The pope's condition is deteriorating, for all to see, and he's becoming a potent symbol for his message: that life is sacred, no matter how painful

Patrick Hertzog / AFP-Getty Images

The pope resisted entreaties from his personal secretary, Bishop Stanislaw Dziwisz (left), to seek treatment

By Christopher Dickey and Rod Nordland

Newsweek

Feb. 28 issue - The face in the window high above St. Peter's Square is small and distant and, even when viewed through a long lens, almost without expression. The voice quavers, just a few words breathed with excruciating effort, audible over loudspeakers, but only barely comprehensible. Few people can get close enough to Pope John Paul II to try to read the thoughts behind the mask of sickness on a Sunday morning, but some of those who have approached him say they've glimpsed the pain of a man with a vital mind, a man who has loved life enormously, trapped now in a body that brings him nothing but suffering. "You can see it in his eyes," says such a priest. "To be imprisoned like this must cause him tremendous agony."

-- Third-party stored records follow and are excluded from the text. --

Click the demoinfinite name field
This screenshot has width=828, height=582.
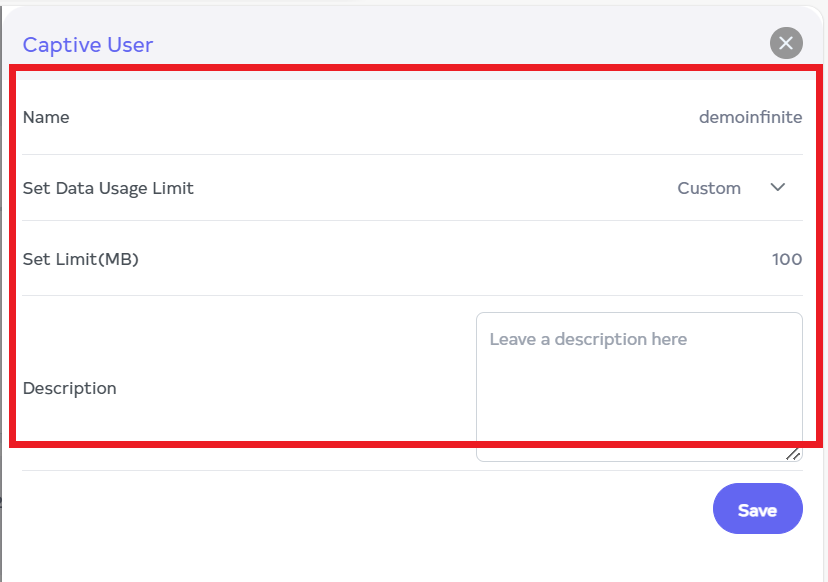[x=750, y=117]
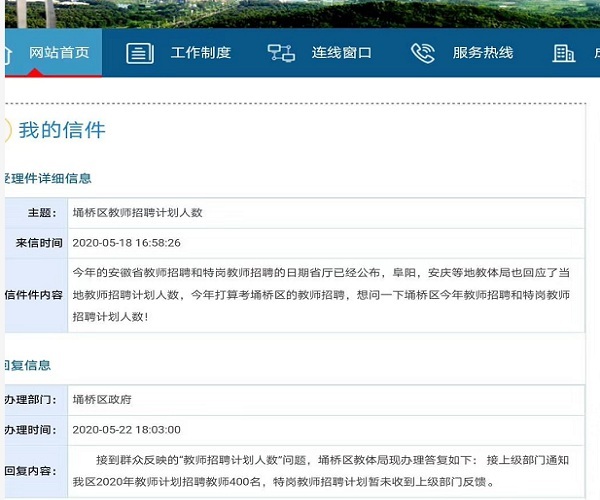Click the 连线窗口 network icon
Image resolution: width=600 pixels, height=500 pixels.
point(281,53)
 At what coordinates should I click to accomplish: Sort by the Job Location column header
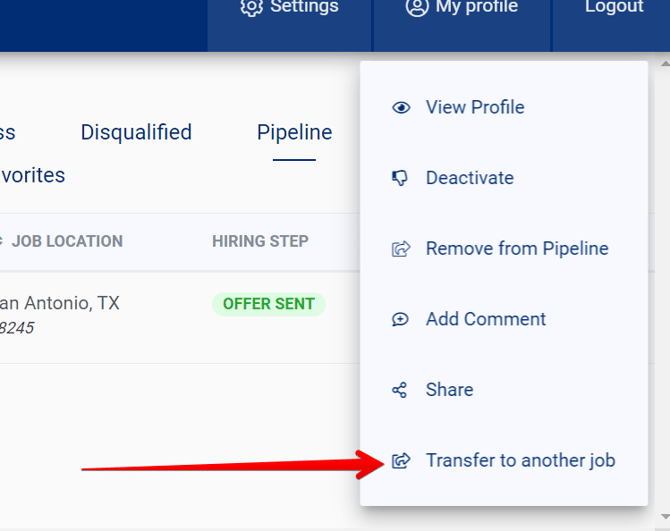point(66,241)
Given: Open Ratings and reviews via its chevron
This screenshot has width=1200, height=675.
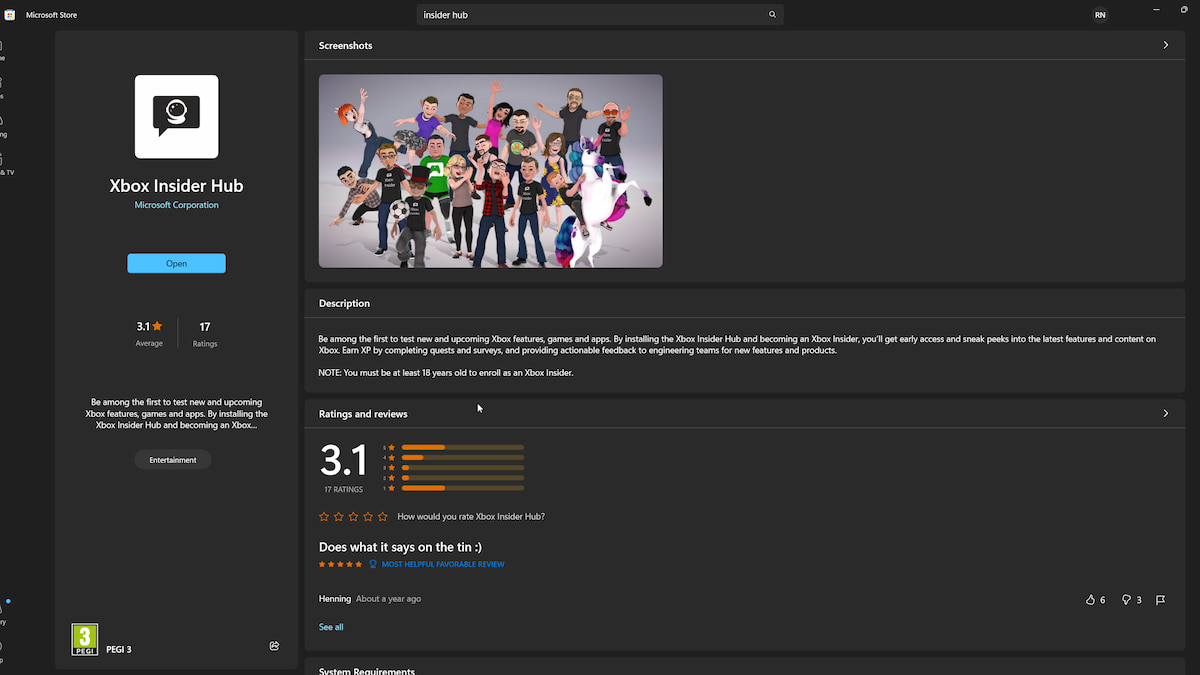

And yet—because he is the leader of a billion Roman Catholics; because he is the first pontiff of the satellite and Internet age, reaching out to billions more, and because he is John Paul II, who has ruled the church for more than 26 years—in that public experience of suffering lies enormous power. And he knows it. More than 20 years ago, after recovering from the pistol shot that almost took his life in front of St. Peter's, John Paul declared that suffering, as such, is one of the most powerful messages in Christianity. "Human suffering evokes compassion," he wrote in 1984, "it also evokes respect, and in its own way it intimidates." In 1994, as age and infirmity began to incapacitate John Paul publicly, he told his followers he had heard God and was about to change the way he led the church. "I must lead her with suffering," he said. "The pope must suffer so that every family and the world should see that there is, I would say, a higher gospel: the gospel of suffering, with which one must prepare the future."